In a Rent Control Petition the tenant defendant had setup an independent title and denied the landlord tenant relationship. So civil suit was filed for declaration of title and recovery of possession on the basis of title. In such suit the plaintiff need not prove any of the grounds for eviction available under section 11.

Section 5 of the Specific Relief Act 1963
5. Recovery of specific immovable property.-
A person entitled to the possession of specific immovable property may it in the manner provided by the Code of Civil Procedure, 1908 (5 of 1908).

In case of denial of title of the landlord the tenant should be treated as a trespasser and the landlord can claim mesne profit for the use of the building.

The tenant’s denial of title will mature into adverse possession after the twelfth year, if the landlord fails to file civil suit within twelve years he cannot evict the tenant, or if the civil court which try the suit did not find any ground to evict the tenant and is allowed to continue in the building. The adverse possession will mature into prescriptive right in twelve years.

8. Provisions as to notice in writing
The word used is “giving notice” imposes lighter duty on the lesser because ‘giving notice imposes lighter duty than ‘serving the notice’. Hence a letter by ordinary post will suffice.
A conduct of claiming title in himself on the part of the lessee does not ipso facto put an end to lease thus enabling the landlord to obtain possession. But it confers a right on the lessor, if he so elects, to determine the lease by a notice as required by Sec. 111 (h) of Transfer of Property Act.
The happening of any one of the events mentioned under Section 111 (g) would not ipso facto determine the lease. The landlord will have to express his intention to determine the lease in a notice in writing which should be served on the lessee, but this does not mean that the lessor must give two notices, one expressing his intention to determine the lease and the other actually determining the lease. The notice can be any of the following natures 1) notice to determine lease, 2) notice to quit 3) notice of intention to quit. The landlord’s termination of tenancy even without a written notice is good at law.
The provision regarding sending notice under The Transfer of Property Act has been amended by Act 3 of 2003 as follows.
106.Duration of certain leases in absence of written contract or local usage.- 1) In the absence of a contract or local law or usage to the contrary, a lease of immoveable property for agricultural or manufacturing purposes shall be deemed to be a lease from year to year, terminable, on the part of either lessor or lessee, by six months’ notice; and a lease of immoveable property for any other purpose shall be deemed to be a lease from month to month, terminable, on the part of either lessor or lessee, by fifteen days’ notice.
2) Not withstanding anything contained in any other law for the time being in force the periods mentioned in subsection (1) shall commence from the date of receipt of notice.
3) A notice under subsection (1) shall not be deemed to be invalid merely because the period mentioned there falls short of the period specified under that subsection, where a suit or proceeding is filed after the expiry of the period mentioned in that sub-section.
4) Every notice under subsection (1) must be in writing, signed by or on behalf of the person giving it, and either be sent by post to the party who is intended to be bound by it, or be tendered or delivered personally to such party or to one of his family or servants at his residence, or (if such tender or delivery is not practicable) affixed to a conspicuous part of the property.

9. Estoppel
Though the rent control litigation being a summary procedure, the Indian Evidence Act and other relevant provisions of different laws governed the conditions with regard to admission and rejection of evidence . While considering the principle of estoppel the provisions of Rent Control Act follows section 116 of the Indian Evidence Act.

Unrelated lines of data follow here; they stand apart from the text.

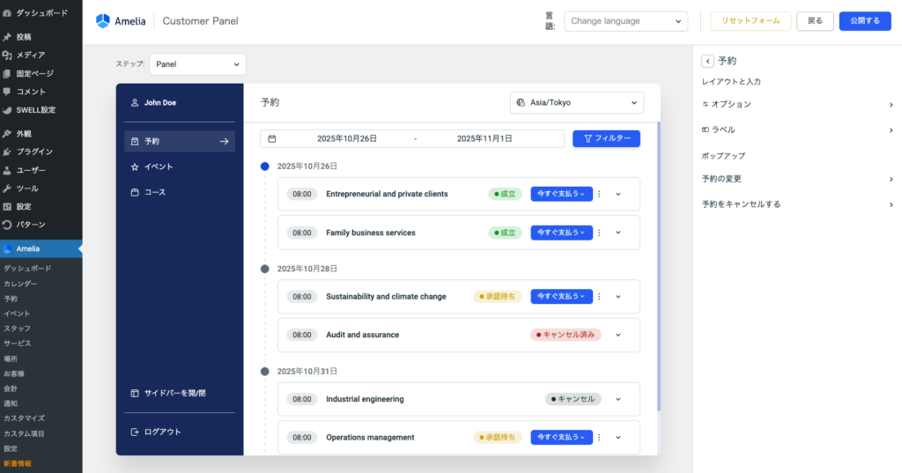Click the start date 2025年10月26日 field
902x473 pixels.
(x=347, y=139)
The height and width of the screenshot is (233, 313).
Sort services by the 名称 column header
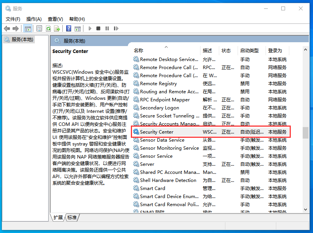[139, 51]
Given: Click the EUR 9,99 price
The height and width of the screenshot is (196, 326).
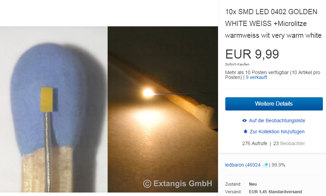Looking at the screenshot, I should point(252,54).
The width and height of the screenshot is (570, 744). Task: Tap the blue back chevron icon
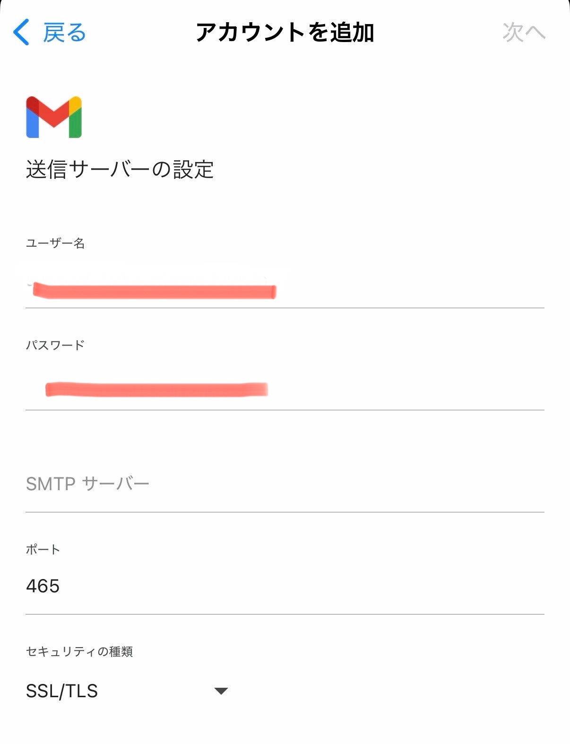click(21, 32)
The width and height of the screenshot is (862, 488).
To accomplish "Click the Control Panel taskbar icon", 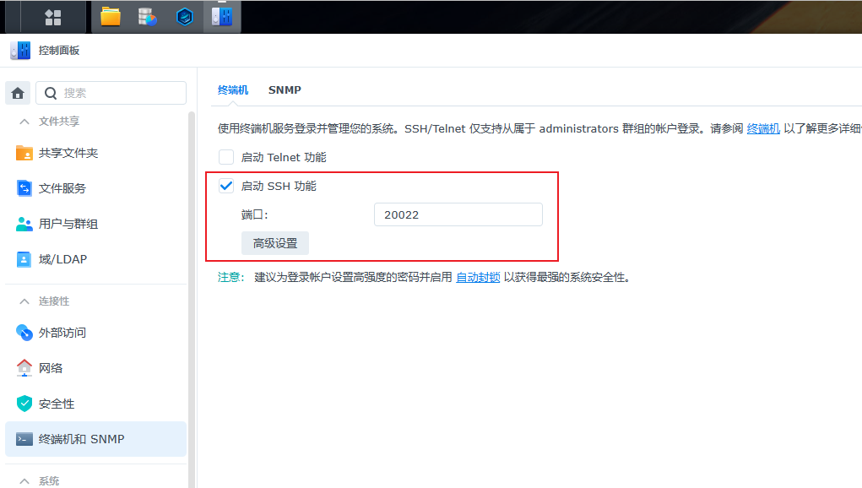I will point(222,17).
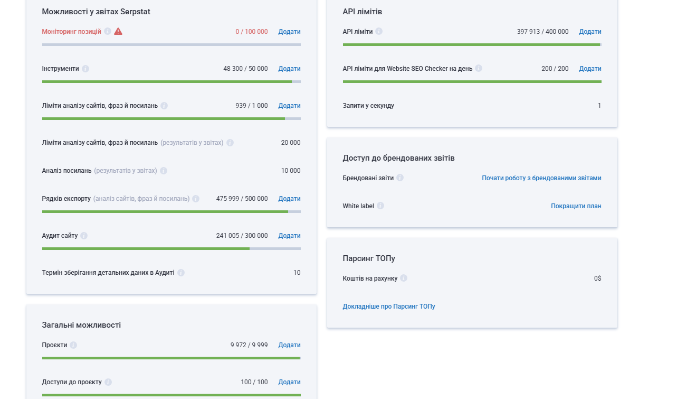Click info icon beside Аудит сайту

84,236
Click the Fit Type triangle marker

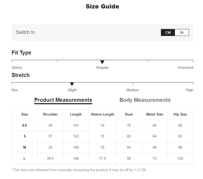(102, 62)
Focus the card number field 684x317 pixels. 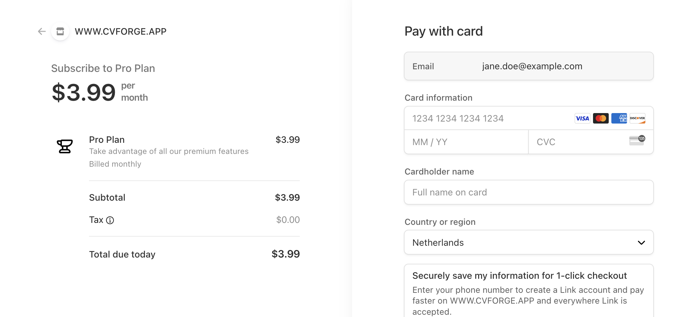488,118
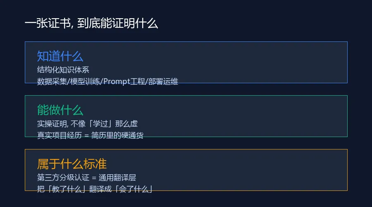
Task: Click the line 真实项目经历 = 简历里的硬通货
Action: point(90,135)
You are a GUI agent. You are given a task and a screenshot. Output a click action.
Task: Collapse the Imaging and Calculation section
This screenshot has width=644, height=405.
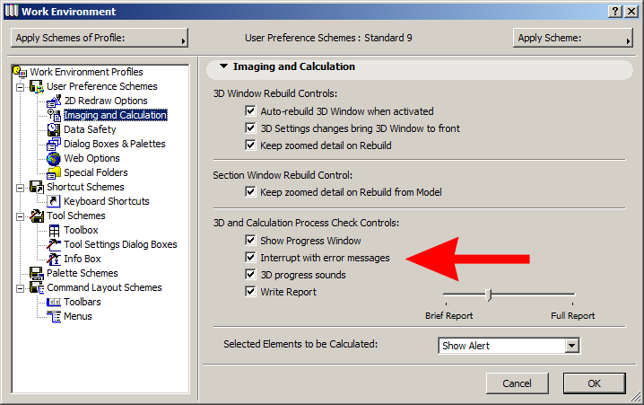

The Section 116 of the Evidence Act reads as follows:
Estoppel of tenant; and of licensee of person in possession- No tenant of immovable property, or person claiming through such tenant, shall, during the continuance of the tenancy, be permitted to deny that the landlord of such tenant had, at the beginning of the tenancy, a tile to such immovable property; and no person who came upon any immovable property by the licence of the person in possession thereof, shall be permitted to deny that such person had a title to such possession at the time when such licence was given.

The estoppel contemplated in section 116 is restricted to the denial of title at the commencement of tenancy and by implication it follows that a tenant is not estopped from contending that the title of the lessor had since come to an end. So a tenant is not precluded from denying the derivative title of the person claiming through the landlord. Tenants was inducted by predecessor in interest of respondent and paying rent to respondent. This fact leads to the conclusion that relationship of landlord and tenant existed. Question as to whether respondent was absolute owner of the premises, is not relevant in considering the question whether there existed the jural relationship of landlord and tenant.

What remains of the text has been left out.